It does seem like it should be faster, but this isn't a vanilla export/import. H...

collyw · on Sept 24, 2014

What about importing the unstructured data into one table in Postgres and querying that table to populate a structured schema on the same Postgres server? It shouldn't be as IO bound, as its copying data from Postgres to another table rather than from Mongo. Can anyone tell me if that would likely bring a performance improvement?

_3u10 · on Sept 24, 2014

Probably, when dealing with IO bound problems it's important to think of IO as a really long pipe extremely fat pipe. Think oil pipeline.

The key is keeping the pipe full, requesting a piece of data based on what's in the pipe will mean that it's going to be hard to keep the pipe full. You want to request the data long before you're ever going to need it.

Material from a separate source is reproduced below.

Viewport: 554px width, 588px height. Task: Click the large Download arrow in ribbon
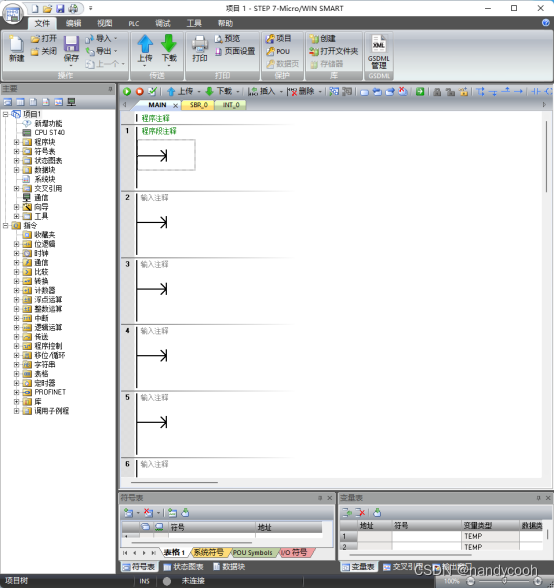pos(169,48)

If your SQL queries are done in such a way that they don't depend on data in the pipe they'll work fast, if they aren't you'll be not much better off than whatever was currently in place.

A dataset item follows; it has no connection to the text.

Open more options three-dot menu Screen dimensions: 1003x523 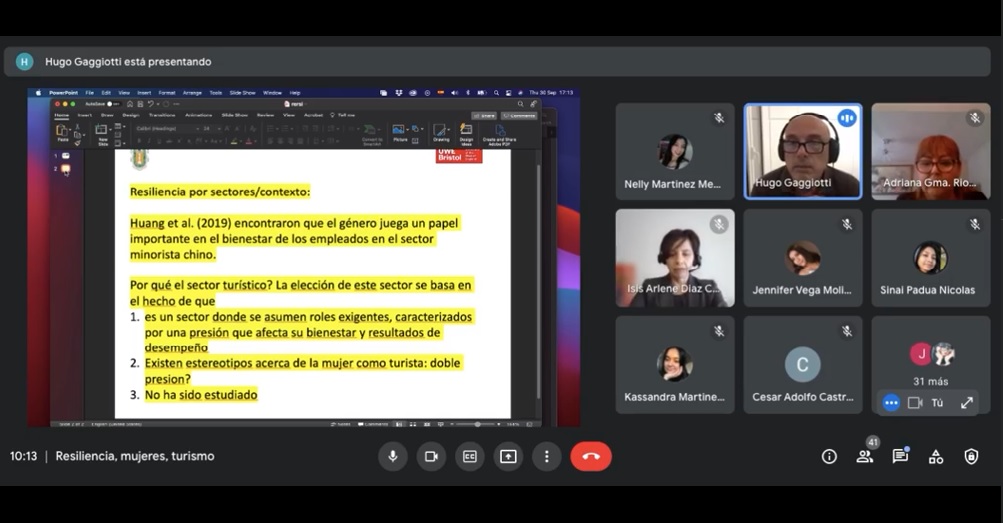point(546,457)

allegory · on Sept 24, 2014

That's usually part of the ETL pipeline. If you look at SSIS and spring integration for example it has the ability to do this in the pipeline.

_3u10 · on Sept 24, 2014

You mean import the raw data into a json column and then SELECT DISTINCT INTO?

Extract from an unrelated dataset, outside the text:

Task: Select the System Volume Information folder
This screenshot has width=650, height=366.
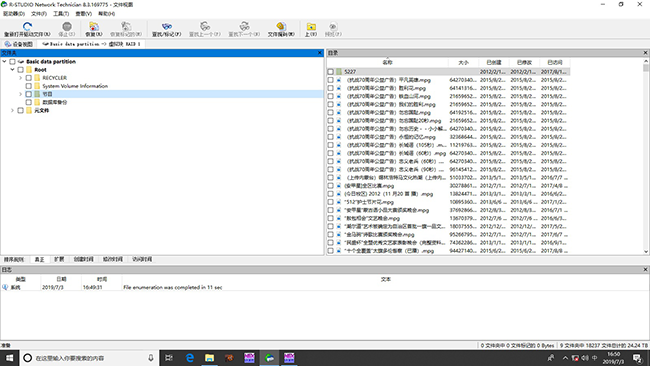Action: pyautogui.click(x=75, y=86)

There are only 50 million rows... this sounds like a 5 minute query.

rjbrock · on Sept 24, 2014

I was assuming he was moving the json into a structured foreign key-> data type of relationship

zenogais · on Sept 24, 2014

It was actually a combination of several queries in the first database followed by several inserts into postgresql.

kermatt · on Sept 24, 2014

Ratio of query time vs insert time?

jerrysievert · on Sept 25, 2014

i'm curious as well - even if the data was only somewhat structured on the mongo side, an import into a single column table with JSON should be fairly quick with \COPY, then with a couple of indexes applied on your disparate data in the JSON data you should have been able to query that into a new table structure quite easily.

just wondering what the tradeoffs were in OP's eyes.